Exercise directions
Lay out as a numbered list the lines from the one with "Image resolution: width=1920 pixels, height=1080 pixels. What" up to and including the one with "center [910, 433].", leaving out any blank lines.

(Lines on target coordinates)
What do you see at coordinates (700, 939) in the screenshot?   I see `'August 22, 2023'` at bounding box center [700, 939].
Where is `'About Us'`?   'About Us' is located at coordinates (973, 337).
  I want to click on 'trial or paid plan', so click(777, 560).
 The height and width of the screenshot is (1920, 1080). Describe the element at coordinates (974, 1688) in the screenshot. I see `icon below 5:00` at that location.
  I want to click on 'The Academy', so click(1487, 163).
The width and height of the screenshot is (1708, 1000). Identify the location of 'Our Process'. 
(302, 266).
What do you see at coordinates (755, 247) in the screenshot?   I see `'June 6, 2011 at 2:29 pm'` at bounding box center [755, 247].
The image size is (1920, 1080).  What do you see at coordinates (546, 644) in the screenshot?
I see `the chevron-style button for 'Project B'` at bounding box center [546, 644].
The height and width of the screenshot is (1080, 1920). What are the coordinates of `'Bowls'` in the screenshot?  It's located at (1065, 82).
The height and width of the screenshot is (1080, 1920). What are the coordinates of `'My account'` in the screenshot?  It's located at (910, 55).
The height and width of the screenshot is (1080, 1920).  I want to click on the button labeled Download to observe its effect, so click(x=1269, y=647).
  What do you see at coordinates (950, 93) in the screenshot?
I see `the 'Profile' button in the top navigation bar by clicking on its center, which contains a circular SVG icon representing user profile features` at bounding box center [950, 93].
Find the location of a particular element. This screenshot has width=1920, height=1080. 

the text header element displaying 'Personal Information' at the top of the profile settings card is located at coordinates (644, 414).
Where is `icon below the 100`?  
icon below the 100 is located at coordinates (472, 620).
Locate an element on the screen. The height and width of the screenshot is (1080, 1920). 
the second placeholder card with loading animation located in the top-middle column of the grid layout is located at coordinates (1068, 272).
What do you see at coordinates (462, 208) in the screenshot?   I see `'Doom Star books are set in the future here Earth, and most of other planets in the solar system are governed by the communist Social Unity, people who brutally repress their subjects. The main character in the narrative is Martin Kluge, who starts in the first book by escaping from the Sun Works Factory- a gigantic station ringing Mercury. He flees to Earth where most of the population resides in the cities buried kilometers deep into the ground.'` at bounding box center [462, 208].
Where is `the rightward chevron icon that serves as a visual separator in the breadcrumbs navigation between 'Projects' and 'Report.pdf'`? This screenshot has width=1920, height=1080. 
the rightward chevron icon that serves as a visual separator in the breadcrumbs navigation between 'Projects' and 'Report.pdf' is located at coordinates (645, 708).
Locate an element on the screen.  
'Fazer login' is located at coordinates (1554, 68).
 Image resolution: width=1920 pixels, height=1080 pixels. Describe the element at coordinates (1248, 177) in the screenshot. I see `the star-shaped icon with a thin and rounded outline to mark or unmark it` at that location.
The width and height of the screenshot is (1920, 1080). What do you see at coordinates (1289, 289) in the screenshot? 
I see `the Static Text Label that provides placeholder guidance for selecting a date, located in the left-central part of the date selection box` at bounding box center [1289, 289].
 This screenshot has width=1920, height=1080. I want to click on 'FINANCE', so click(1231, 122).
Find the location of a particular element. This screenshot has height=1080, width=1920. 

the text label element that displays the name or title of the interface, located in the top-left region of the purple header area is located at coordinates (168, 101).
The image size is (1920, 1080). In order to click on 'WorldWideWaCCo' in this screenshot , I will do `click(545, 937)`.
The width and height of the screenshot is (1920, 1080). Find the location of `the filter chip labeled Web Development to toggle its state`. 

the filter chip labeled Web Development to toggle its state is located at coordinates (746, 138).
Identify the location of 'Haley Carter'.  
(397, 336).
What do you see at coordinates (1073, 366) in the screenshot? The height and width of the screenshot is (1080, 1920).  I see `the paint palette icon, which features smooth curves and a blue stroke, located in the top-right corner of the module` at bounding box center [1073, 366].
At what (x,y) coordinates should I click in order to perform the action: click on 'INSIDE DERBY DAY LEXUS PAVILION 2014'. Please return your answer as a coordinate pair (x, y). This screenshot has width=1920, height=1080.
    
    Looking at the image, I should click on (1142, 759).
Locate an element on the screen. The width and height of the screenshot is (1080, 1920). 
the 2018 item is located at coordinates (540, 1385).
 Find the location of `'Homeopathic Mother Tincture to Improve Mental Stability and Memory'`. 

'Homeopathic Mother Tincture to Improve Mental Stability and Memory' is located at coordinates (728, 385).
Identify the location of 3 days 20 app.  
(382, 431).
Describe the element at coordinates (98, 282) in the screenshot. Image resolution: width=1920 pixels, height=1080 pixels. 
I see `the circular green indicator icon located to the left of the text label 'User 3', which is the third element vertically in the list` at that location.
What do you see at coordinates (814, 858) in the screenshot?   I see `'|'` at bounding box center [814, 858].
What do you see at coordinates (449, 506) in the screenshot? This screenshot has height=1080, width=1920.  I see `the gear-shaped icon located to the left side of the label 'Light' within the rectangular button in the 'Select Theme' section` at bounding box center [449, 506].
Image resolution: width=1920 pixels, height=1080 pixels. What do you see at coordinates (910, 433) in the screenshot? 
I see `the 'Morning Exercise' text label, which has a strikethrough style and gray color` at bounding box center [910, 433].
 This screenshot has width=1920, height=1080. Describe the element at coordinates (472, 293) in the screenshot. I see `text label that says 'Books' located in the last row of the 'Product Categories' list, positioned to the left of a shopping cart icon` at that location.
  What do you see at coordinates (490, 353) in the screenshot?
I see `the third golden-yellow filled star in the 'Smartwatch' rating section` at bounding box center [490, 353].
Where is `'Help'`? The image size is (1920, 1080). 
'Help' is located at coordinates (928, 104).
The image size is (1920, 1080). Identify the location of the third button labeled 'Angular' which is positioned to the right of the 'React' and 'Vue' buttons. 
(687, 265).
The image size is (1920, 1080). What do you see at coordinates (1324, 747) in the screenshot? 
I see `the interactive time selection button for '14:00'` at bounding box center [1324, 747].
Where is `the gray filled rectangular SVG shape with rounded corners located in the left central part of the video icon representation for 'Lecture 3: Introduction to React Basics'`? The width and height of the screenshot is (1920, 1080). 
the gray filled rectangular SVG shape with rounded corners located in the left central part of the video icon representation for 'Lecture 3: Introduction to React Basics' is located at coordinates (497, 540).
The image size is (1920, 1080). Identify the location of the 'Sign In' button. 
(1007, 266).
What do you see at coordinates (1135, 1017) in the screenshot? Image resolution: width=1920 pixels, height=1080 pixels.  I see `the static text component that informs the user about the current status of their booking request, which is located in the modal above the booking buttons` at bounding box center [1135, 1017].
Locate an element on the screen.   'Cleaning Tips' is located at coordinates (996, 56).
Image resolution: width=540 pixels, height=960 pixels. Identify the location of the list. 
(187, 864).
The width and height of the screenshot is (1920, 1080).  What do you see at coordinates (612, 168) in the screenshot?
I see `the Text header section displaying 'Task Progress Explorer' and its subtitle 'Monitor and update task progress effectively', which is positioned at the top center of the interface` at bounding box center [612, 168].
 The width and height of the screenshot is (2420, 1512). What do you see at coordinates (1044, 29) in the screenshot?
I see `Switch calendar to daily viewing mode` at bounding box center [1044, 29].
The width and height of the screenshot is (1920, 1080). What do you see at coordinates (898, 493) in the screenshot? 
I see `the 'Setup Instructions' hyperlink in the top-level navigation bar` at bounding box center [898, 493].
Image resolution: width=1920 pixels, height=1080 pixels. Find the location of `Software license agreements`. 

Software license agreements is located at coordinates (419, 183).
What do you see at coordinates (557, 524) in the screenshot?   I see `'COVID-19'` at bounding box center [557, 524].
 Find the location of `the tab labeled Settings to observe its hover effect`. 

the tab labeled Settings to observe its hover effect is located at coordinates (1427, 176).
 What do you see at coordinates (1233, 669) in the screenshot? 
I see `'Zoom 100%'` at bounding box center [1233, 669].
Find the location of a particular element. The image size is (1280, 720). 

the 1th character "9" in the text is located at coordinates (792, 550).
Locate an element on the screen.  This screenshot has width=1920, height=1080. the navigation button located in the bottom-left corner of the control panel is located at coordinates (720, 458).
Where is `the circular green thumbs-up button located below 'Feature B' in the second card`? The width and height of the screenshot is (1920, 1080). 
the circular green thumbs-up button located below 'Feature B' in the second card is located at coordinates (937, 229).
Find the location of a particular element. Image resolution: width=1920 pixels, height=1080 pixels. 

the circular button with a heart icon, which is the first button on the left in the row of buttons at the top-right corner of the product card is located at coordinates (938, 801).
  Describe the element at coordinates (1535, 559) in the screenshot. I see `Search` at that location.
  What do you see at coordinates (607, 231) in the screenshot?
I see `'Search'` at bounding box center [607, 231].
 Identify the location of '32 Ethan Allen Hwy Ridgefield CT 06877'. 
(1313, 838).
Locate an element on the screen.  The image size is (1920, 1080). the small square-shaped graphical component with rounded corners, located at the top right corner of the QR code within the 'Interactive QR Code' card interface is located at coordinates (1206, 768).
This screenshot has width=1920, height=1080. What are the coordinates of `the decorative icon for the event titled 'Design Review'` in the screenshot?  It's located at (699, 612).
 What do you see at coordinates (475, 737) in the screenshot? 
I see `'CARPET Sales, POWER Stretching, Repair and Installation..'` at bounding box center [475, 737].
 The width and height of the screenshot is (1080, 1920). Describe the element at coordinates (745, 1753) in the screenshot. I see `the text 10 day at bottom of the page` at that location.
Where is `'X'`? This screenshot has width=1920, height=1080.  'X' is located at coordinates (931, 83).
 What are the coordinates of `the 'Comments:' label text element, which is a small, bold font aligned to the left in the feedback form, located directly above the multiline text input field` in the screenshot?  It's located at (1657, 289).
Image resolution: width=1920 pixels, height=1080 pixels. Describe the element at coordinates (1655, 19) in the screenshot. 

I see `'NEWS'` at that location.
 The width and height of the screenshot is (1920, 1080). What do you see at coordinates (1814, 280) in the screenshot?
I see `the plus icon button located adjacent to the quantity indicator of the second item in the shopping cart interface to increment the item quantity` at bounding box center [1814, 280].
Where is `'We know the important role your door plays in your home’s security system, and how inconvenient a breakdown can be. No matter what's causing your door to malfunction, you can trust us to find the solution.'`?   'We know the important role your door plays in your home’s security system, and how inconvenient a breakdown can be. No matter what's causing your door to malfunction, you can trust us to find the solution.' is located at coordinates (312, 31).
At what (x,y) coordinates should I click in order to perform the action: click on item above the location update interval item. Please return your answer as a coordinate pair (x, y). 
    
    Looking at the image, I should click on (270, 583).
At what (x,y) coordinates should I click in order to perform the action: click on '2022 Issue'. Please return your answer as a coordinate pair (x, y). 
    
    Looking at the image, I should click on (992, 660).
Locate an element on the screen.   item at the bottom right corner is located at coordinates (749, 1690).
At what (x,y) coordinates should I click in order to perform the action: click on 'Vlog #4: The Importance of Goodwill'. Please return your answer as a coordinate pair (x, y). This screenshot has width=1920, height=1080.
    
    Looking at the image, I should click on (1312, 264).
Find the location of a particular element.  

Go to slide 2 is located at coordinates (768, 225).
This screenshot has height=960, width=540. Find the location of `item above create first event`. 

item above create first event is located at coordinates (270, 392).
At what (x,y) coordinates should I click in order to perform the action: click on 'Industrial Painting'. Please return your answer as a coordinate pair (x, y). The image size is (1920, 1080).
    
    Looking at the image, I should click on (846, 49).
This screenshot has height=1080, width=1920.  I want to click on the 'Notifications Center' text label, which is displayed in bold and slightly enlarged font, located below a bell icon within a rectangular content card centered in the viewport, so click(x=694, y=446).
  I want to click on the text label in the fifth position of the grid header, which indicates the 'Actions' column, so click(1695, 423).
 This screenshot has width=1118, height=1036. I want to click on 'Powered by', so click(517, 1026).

Finished task
1. Image resolution: width=1920 pixels, height=1080 pixels. What do you see at coordinates (910, 433) in the screenshot? 
2. I see `the 'Morning Exercise' text label, which has a strikethrough style and gray color` at bounding box center [910, 433].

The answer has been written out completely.